- Genre: Horse racing
- Arcade system: Sega

= Starhorse =

Japanese horse racing arcade game

Starhorse is a Sega horse racing arcade game which allows players to gamble for tokens. The first in the Starhorse series appeared in 2000; it was followed by Starhorse 2001, Starhorse 2002, Starhorse Progress (2003), Starhorse2 New Generation (2005) and Starhorse Progress Returns (2009 sequel to Starhorse Progress.). Starhorse2 Second Fusion (2006) has the ability to simulate actual Japan Racing Association events. It was followed by StarHorse3 (2011).
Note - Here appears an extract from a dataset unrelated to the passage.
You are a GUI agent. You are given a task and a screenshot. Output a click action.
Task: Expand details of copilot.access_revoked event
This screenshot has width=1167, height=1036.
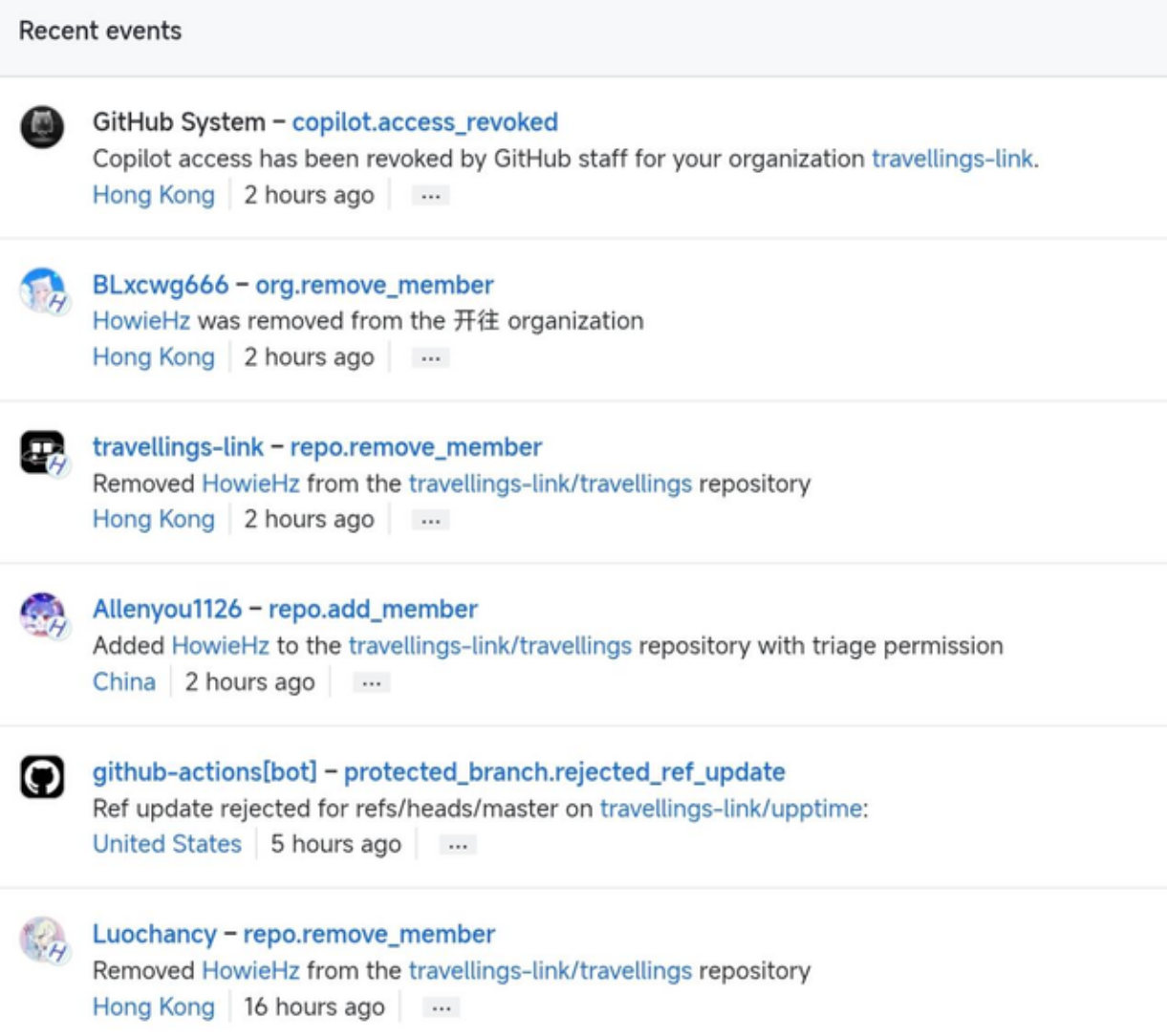tap(430, 196)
In 2009, at least 10,657 machines of Starhorse2 Fifth Expansion (2009) alone had been sold to arcade operators, and by March 2011, the same game had grossed ¥4.8 billion from machine sales, equivalent to nearly $60 million. In 2011, StarHorse3 Season I: A New Legend Begins (2011) grossed ¥3.3 billion from arcade machine sales, equivalent to more than $40 million.

Starhorse 4 has a bilateral collaboration with Umamusume: Pretty Derby that includes characters from Umamusume appearing in Starhorse 4 and the Grand Masters, one of the most prestigious events available in Starhorse, appearing as an Umamusume Career Mode scenario.